Today’s news conference was not what Adam Silver likely envisioned when he considered his first major act as NBA commissioner. But, as we say when a new coach is introduced and wows a crowd, Silver won the presser today.
Newly appointed NBA commissioner Silver today announced that the league would fine Los Angeles Clippers owner Donald Sterling the league maximum $2.5 million and ban him for life from his team and any basketball operations.

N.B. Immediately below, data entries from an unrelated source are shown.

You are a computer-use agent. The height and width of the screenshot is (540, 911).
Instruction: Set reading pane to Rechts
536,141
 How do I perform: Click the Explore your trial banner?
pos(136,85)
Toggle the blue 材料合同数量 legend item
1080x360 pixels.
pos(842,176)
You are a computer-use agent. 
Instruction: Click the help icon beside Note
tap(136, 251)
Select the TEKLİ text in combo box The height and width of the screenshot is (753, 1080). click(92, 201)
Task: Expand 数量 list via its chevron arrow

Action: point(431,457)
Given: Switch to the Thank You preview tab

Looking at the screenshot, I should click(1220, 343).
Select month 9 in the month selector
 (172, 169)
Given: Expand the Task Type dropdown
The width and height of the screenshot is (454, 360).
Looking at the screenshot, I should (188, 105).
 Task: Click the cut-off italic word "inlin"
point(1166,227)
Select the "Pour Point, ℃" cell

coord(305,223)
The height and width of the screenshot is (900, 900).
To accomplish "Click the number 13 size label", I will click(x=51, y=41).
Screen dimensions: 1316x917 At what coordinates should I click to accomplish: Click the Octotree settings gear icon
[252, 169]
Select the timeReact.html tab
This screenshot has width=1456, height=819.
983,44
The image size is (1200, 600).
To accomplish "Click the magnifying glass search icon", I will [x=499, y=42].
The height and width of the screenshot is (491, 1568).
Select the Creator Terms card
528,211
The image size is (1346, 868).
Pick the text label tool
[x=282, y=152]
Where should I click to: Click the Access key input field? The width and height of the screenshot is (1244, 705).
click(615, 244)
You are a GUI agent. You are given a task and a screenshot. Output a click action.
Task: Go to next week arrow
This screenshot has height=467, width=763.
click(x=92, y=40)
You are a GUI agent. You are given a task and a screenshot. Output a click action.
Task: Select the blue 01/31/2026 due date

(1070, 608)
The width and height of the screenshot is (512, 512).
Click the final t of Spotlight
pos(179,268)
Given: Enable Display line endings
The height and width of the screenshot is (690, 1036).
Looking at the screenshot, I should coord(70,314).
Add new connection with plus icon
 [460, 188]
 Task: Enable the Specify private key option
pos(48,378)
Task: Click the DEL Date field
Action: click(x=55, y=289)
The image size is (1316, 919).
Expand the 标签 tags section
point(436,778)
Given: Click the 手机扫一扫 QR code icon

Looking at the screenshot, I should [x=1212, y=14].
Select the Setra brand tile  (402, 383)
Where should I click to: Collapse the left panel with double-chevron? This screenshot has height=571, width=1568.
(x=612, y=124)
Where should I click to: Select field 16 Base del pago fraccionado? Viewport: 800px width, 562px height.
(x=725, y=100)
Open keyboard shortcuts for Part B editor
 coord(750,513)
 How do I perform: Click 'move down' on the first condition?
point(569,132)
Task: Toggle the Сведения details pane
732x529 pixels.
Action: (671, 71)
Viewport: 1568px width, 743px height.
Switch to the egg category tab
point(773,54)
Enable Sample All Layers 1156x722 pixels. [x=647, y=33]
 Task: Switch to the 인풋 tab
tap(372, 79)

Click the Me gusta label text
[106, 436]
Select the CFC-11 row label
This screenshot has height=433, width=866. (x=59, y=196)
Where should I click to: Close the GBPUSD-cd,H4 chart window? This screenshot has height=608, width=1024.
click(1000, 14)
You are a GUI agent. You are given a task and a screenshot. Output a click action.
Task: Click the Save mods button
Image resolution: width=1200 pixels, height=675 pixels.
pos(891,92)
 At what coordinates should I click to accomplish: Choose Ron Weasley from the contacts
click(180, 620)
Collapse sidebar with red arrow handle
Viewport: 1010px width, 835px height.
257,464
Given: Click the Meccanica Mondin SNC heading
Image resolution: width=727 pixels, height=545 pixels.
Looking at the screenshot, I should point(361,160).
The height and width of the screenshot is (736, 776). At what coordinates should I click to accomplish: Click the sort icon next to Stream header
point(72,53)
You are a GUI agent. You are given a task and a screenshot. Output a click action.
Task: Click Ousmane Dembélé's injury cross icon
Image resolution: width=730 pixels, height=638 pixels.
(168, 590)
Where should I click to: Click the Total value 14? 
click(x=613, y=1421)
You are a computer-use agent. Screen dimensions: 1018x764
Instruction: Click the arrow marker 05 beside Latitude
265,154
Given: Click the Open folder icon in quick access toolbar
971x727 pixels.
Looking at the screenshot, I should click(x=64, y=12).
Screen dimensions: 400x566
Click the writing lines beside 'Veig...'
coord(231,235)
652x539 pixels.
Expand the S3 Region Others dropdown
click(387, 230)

Whatever your thoughts regarding right and wrong in this case, no one can argue that Silver, who has only occupied the boss’s chair for three months, handled his first PR crisis in textbook fashion and then some. It was only Saturday morning that a racially laced audio surfaced in which Sterling spewed hatred in a conversation with his girlfriend. Ire erupted from all corners of sports and civilian planets and the topic has dominated traditional and social media ever since. Silver spoke publicly Saturday, and promised a quick and thorough investigation.
Just three days later, Silver said that not only had his office determined that the voice on the audio was Sterling’s, but that the Clippers owner admitted as much. In a tone and confidence that often evolves with time, Silver explained the legal elements with which he was about to act, then lowered the boom on Sterling with a firm voice and obvious irritation that a man had tarnished not only one club’s name, but the NBA’s image, as well.
Silver initially read from notes, likely, to accurately and factually communicate his rights as NBA commissioner. He further expressed himself candidly and decisively when he explained the punishment assessed. He pulled no punches. Silver spoke with authority, confidence and most importantly, understandably to the masses. It’s very easy for a person with a legal background such as Silver, to slip into legal speak. He did none of that. He outlined each item and answered media with brief, emphatic and uncomplicated answers. He commanded his audience that expanded far beyond the media in front of him. In reading social media responses, Silver bulldozed an ugly, contaminated house and emerged with plans to build a contemporary bungalow.
His job regarding the Sterling issue is far from done. With Sterling’s stubborn, litigious reputation, he won’t go away quietly. Silver will depend on the Association’s attorneys and NBA owners to make sure that the sentence against Sterling sticks.
Until then, Silver put a huge stamp on his reputational stationery, and the world took notice.